15Comme je l’ai mentionné plus haut, le cumul de fonctions est monnaie courante pour le personnel de la chancellerie. Il est cependant difficile de savoir dans quelle mesure l’activité des notaires-secrétaires dans d’autres sphères a pu influencer leurs pratiques d’écriture et de cerner le bénéfice que, dans le cadre de leur formation, leur a apporté cette appartenance à des institutions variées. Quatre sphères où il est possible pour les notaires-secrétaires royaux d’échanger et de partager peuvent être abordées : les confréries, les chancelleries, l’administration royale et le monde ecclésiastique.

§ Travail à effectuer
[1] Énumérez les sphères où, selon l'extrait sur les notaires-secrétaires royaux, ces derniers peuvent échanger et partager.
[2] Prolongez l'extrait sur les notaires-secrétaires royaux en rédigeant la suite de son dernier paragraphe.

§ Données brutes
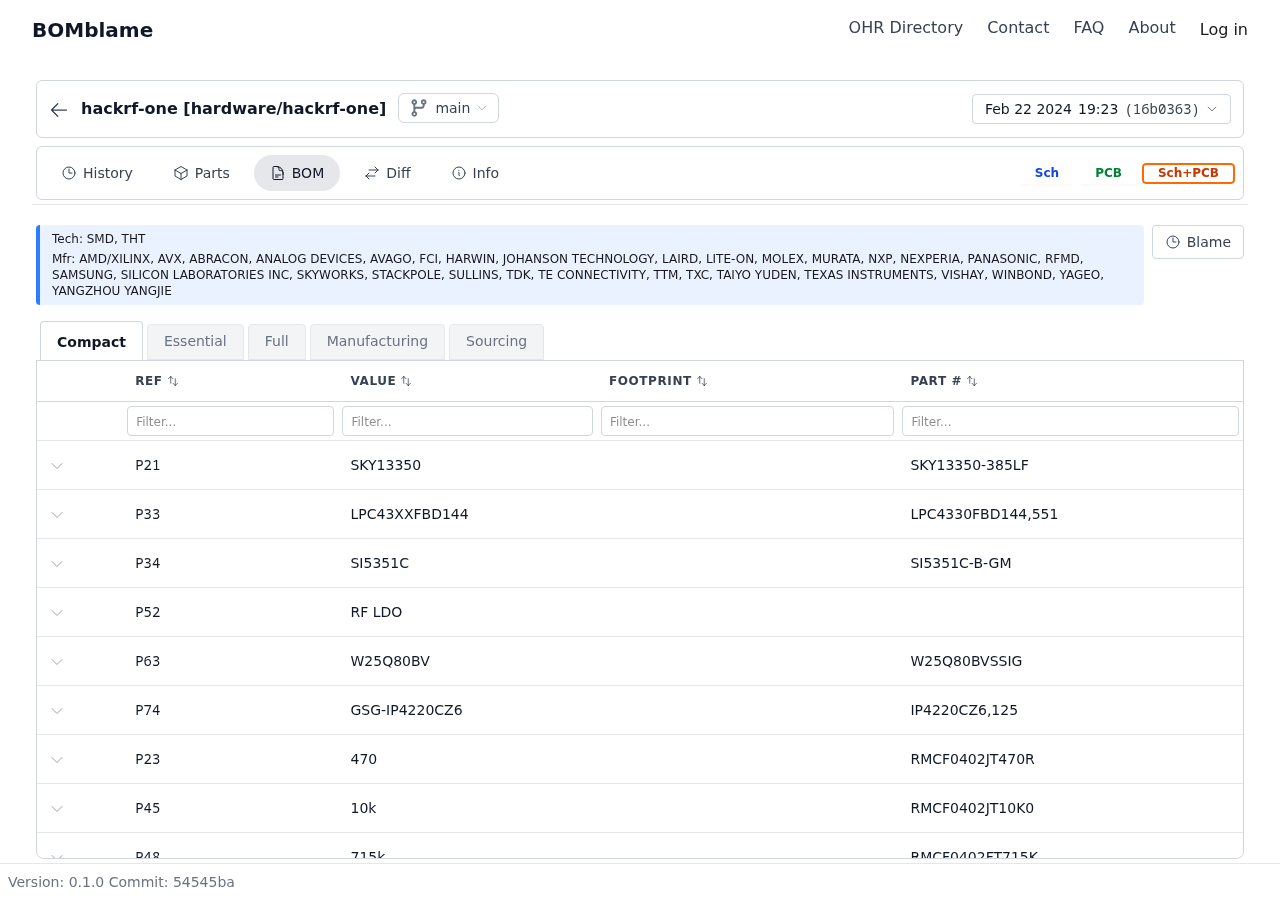1280x900 pixels.
Task: Open the main branch dropdown
Action: [448, 108]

§ Réponses aux exercices
[1] Les confréries, les chancelleries, l'administration royale et le monde ecclésiastique.

[2]
Les confréries
16En mars 1351, Jean le Bon autorisa ses clercs, notaires et secrétaires à se réunir en une confrérie mise sous la protection de Jésus-Christ et le vocable des quatre Évangélistes (Jean, Matthieu, Luc et Marc)12. Approuvé et soutenu par le souverain qui revêt le titre de fondateur, ce projet confraternel bénéficia par donation royale d’une maison, avec cour, jardins et dépendances, située dans le bourg de Saint-Germain-des-Prés, près d’une porte de Paris et des jardins de la maison royale de Nigelle. Les confrères nouvellement installés furent perpétuellement exemptés de toute redevance et servitude afin de pouvoir bâtir une chapelle et vaquer à leurs œuvres confraternelles13. Suivant l’obligation d’un rassemblement annuel fait aux confréries, une messe annuelle était dite au mois de mai. Cette confrérie n’est pas la première ni la seule corporation instituée dans le monde des agents de l’écrit de cette période14 : les notaires du Châtelet de Paris furent, semble-t-il, dotés d’une confrérie dès la fin du xiiie siècle.
17Certains notaires se présentent comme bien insérés dans le maillage social et appartiennent à d’autres confréries. Ainsi, Yves Derian, secrétaire laïc très actif sous les règnes de Jean le Bon et Charles V et bien implanté dans la société parisienne15, ainsi que sa femme font partie de la Grande Confrérie Notre-Dame aux seigneurs, prêtres et bourgeois de Paris16.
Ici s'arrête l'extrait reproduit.